Published: Sunday, August 20, 2006

Updated: Sunday, October 12, 2008 12:10

America has just seen the man in the mirror.

After 34 days of warfare, the Israeli military ceased fire against Hezbollah units based in Lebanon.

The battle originally began with Hezbollah's kidnapping of two Israeli soldiers on July 12. The next day, Israel retaliated by bombing Beirut's airport, and Hezbollah fired back on northern Israel. This was quickly followed by a full-scale Israeli ground invasion, a sad throwback to the Israeli invasion of Lebanon in the 1980s. By the end of this mess, more than 100 Israeli soldiers and 700 Lebanese civilians have been killed. And Israel has nothing to show for it.

Hezbollah is still alive and remains in Lebanon, its membership most likely bolstered with new recruits now that another generation of Lebanese youth has experienced violence at the hands of the Israeli military. Israel once again finds itself in a tenuous truce with its neighbors and, rather than being safer, is probably in more danger than it was two months ago.

Sound familiar?

Israel's latest, ineffective campaign is a miniaturized version of America's own war on terror, specifically the lethargic dramas that are painfully unfolding in Afghanistan and Iraq. The only difference is that Israel has, at least, the wisdom to step off its violent path, whereas the Bush administration has stubbornly refused to change its course of war. During three years of war in Iraq, all that seems to have been accomplished is the death of thousands on both sides and the rise of terrorism and partisan warfare in the Middle East.

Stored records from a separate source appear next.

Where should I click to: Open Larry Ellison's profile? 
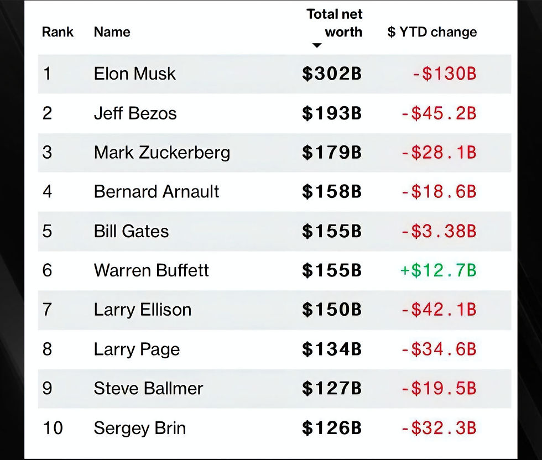click(x=143, y=310)
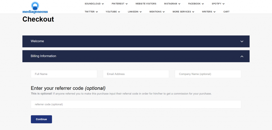Open the Instagram services dropdown
Image resolution: width=272 pixels, height=130 pixels.
(172, 4)
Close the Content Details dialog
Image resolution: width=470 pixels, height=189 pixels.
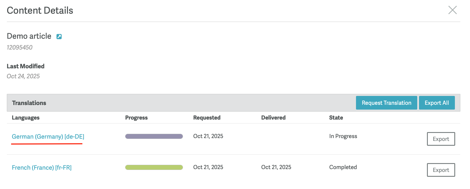pos(452,10)
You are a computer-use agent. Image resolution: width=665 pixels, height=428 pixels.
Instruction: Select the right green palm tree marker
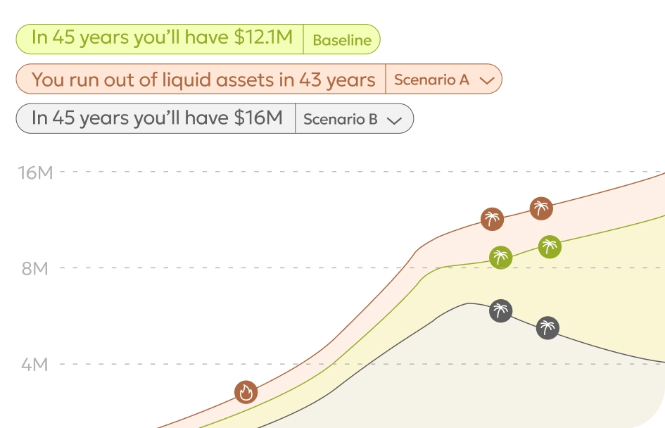click(550, 246)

During five years of war in Afghanistan, Hamid Karzai's government is but a shell, the Taliban is making a comeback, the country is producing more opium than ever, and Osama bin Laden is still at large. Long after al-Qaida was said to be weakened and on the run, its members remain in Afghanistan and are caching weapons there, according to USA Today.

In other words, America has little if anything to show for its two-front war.

Except fewer Americans.

Despite the similarities, many in the U.S. government - including President Bush - witnessed the recent clash in Lebanon as if they were watching a strange phenomenon that could only come out of the Middle East. In actuality, they were looking at their own reflections.

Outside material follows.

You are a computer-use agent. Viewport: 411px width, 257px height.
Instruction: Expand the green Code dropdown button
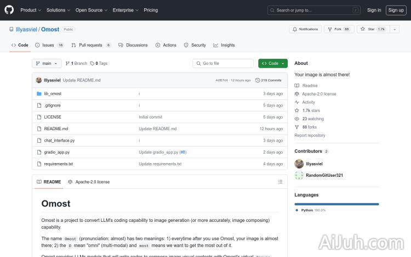273,63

In exactly the same manner as the United States, Israel not only invaded a sovereign nation in order to chase down a borderless movement but also made the exact same mistake - trying to fight guerillas with tanks, artillery and fighter jets. Consequently, they achieved similar results as the U.S. military recently has: nothing but smashed buildings, dead civilians and enraged militants.

Eventually, a few in the president's cabinet must have realized the futility of the Israeli campaign and, hence, the recent lackluster efforts to bring the mess to an end by appealing to the United Nations. But, strangely, that didn't cause any kind of self-reflection; it didn't make anyone in Washington wake up to the equal futility of the wars in Iraq and Afghanistan.

The United States saw how Israel ignored a basic, vital concept: Terror isn't an army that can be beaten on the field - it's a method. But the U.S. government failed to learn the lesson. Both nations seem unable to understand that terrorism is less like a Panzer division and more like a gang of brutal vandals that is entrenched in any urban environment. It's the way of terrorism that must be addressed. We cannot continue to use the conventional tools of war to attack nations that terrorists happen to live in. In the same way that destroying a particular hood of a local gang won't eliminate urban violence, an air raid on a civilian village won't eliminate suicide bombers.

All a show of conventional military force will ever do is beget more violence and inspire more civilians to join the ranks of the terrorists.

Neither Israel nor the United States will make a real dent against terrorism until these truths become their mantra. The two nations need to ignore their bloated arsenals for once, sit down, familiarize themselves with the enemy, and admit that both nations have played a role in increasing the global terrorist threat.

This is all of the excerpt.